Thursday, July 22, 2010

The coming e-pocalypse

After Amazon's triumphal chest-beating earlier this week, prognosticators of the e-pocalypse are riding high.  Salon's Laura Miller imagines the future e-bookstore becoming a nightmare moonscape of noxious slush, as authors rush to e-publish their hideous and misshapen manuscripts on Kindle.  Literary agent Nathan Bransford says this won't be such a bad thing.  But he lives in such a place already.  I agree with Miller; if e-books substantially replace conventional books, things will get a lot worse for authors and for readers.


Social networking tools will help your book find an audience
My concern is not that technology will allow the denizens of the slushpile to disseminate their work.  It's easy for authors to do that through POD and vanity presses, and it's easy for readers to ignore these books.  The Internet is a vast slushpile.  Anyone can publish a blog that nobody will read.  I am doing it right now!

The problem, however, is that e-books could tear down the institutions that identify the gems among the slush; bookstores and publishers and agents. If e-books continue geometric growth in market share, and that growth comes at the expense of traditional book sales, bookstores will not survive. If you cut revenues in half, stores will no longer earn enough to pay staff or rent.  That's true for your favorite local indie store.  It's true for Barnes & Noble.  

If bookstores disappear, publishers cannot continue to exist in anything like their current form. Nationwide bookstore distribution is the key service publishers offer authors that isn't available elsewhere. If the bookstores die, publishers become near obsolete; their sales mechanism isn't structured to work in a marketplace where online vendors are the only accounts.  Unless they can adapt and find a way to differentiate their product from the slush on Amazon, they're not going to survive in an e-book world, just as major record labels have struggled financially as online sales killed off record stores.

In the current structure, authors who do good work differentiate from the slushpile through a very simple mechanism; they submit to agents.  The agents sift out the best stuff, and submit it to publishers, who sift it again.

If that infrastructure collapses, authors who would ordinarily go through traditional channels will be kicked into a world where they have to self-publish their work and try to connect with readers entirely on their own. 
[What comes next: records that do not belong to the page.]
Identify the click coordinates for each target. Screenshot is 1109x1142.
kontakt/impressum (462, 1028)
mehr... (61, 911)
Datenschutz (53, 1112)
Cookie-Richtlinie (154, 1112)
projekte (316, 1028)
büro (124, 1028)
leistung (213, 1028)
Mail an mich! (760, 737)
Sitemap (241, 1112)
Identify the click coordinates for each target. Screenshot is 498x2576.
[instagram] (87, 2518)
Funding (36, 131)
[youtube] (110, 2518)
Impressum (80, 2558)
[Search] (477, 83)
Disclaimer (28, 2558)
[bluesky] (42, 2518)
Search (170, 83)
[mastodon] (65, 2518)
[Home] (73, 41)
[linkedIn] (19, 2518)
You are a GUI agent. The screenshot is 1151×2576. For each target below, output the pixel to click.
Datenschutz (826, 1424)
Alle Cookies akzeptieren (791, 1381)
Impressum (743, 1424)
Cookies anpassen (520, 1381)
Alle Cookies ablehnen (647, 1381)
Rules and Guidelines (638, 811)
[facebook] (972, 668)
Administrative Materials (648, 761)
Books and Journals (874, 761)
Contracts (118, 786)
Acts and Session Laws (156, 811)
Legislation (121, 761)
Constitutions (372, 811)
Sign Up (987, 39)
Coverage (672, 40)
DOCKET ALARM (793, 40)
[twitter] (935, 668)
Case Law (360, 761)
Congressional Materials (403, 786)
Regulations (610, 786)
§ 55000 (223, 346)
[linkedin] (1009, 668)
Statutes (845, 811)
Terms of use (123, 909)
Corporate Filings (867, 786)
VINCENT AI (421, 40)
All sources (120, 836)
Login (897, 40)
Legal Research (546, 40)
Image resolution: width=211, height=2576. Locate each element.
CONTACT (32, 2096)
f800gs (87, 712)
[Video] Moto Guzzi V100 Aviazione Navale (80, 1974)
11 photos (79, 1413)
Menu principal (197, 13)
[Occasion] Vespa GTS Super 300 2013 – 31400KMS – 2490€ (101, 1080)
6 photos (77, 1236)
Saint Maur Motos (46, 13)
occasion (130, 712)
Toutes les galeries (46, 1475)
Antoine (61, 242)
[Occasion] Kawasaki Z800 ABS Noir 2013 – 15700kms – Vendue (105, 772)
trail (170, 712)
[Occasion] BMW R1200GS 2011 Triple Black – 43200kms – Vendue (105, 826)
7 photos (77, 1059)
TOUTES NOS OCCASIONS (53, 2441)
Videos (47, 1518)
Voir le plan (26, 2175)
But, unlike agents, media consumers aren't interested in searching for the rare gems among thousands of amateur submissions.  That's not their job, and they don't have time for it.  People defer to expert opinion, whether it's listening to whatever music the radio DJs are playing, or buying the books that are on the front table at Barnes and Noble.

It's likely that, in such an environment, a new tastemaker will emerge, possibly the Amazon "top reviewers." I kind of doubt their reign will be an improvement. 

I suspect, instead of being paid advances in a post-bookstore world, authors will have to pay for freelance editorial, freelance marketing and publicity and freelance cover design. They'll probably have to bribe reviewers under the table, or spend a lot of time working out deals to swap positive reviews to juice their ratings. Then, in most cases, they'll still get no sales.

This situation is not an improvement for anyone except authors who would self-publish anyway.  However, I still think Amazon is using the most favorable metrics to exaggerate its e-book numbers and I'm skeptical about predictions that e-books will eat the world.